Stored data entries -
########
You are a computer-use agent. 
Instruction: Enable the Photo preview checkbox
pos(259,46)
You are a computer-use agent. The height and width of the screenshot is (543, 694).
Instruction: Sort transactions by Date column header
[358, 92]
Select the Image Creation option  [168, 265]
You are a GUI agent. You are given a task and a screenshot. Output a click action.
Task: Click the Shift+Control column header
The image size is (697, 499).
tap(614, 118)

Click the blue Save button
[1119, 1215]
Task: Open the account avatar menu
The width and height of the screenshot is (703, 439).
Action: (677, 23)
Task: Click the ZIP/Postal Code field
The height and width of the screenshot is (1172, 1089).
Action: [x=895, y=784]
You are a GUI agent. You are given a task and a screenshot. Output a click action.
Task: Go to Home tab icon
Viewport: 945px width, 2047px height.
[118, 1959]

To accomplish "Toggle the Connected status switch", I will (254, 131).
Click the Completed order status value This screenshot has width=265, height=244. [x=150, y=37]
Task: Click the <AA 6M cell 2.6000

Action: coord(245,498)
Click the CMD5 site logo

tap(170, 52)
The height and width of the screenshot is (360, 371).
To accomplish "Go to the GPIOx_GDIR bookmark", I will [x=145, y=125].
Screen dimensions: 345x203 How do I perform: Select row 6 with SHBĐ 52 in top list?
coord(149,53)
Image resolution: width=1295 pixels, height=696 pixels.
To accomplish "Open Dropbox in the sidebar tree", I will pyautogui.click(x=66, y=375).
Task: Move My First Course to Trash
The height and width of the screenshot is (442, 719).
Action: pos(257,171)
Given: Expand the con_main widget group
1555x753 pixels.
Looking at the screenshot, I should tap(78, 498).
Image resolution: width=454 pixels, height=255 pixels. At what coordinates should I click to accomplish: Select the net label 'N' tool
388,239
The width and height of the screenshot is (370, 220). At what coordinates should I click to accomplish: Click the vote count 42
########
WHAT YOU ARE ASKED TO DO - Take the entries and copy them out exactly.

RESULT OF THIS TASK -
You are a computer-use agent. 
Instruction: Enable the Photo preview checkbox
pos(259,46)
You are a computer-use agent. The height and width of the screenshot is (543, 694).
Instruction: Sort transactions by Date column header
[358, 92]
Select the Image Creation option  [168, 265]
You are a GUI agent. You are given a task and a screenshot. Output a click action.
Task: Click the Shift+Control column header
The image size is (697, 499).
tap(614, 118)

Click the blue Save button
[1119, 1215]
Task: Open the account avatar menu
The width and height of the screenshot is (703, 439).
Action: (677, 23)
Task: Click the ZIP/Postal Code field
The height and width of the screenshot is (1172, 1089).
Action: [x=895, y=784]
You are a GUI agent. You are given a task and a screenshot. Output a click action.
Task: Go to Home tab icon
Viewport: 945px width, 2047px height.
[118, 1959]

To accomplish "Toggle the Connected status switch", I will (254, 131).
Click the Completed order status value This screenshot has width=265, height=244. [x=150, y=37]
Task: Click the <AA 6M cell 2.6000

Action: coord(245,498)
Click the CMD5 site logo

tap(170, 52)
The height and width of the screenshot is (360, 371).
To accomplish "Go to the GPIOx_GDIR bookmark", I will [x=145, y=125].
Screen dimensions: 345x203 How do I perform: Select row 6 with SHBĐ 52 in top list?
coord(149,53)
Image resolution: width=1295 pixels, height=696 pixels.
To accomplish "Open Dropbox in the sidebar tree", I will pyautogui.click(x=66, y=375).
Task: Move My First Course to Trash
The height and width of the screenshot is (442, 719).
Action: pos(257,171)
Given: Expand the con_main widget group
1555x753 pixels.
Looking at the screenshot, I should tap(78, 498).
Image resolution: width=454 pixels, height=255 pixels. At what coordinates should I click to accomplish: Select the net label 'N' tool
388,239
The width and height of the screenshot is (370, 220). At what coordinates should I click to accomplish: Click the vote count 42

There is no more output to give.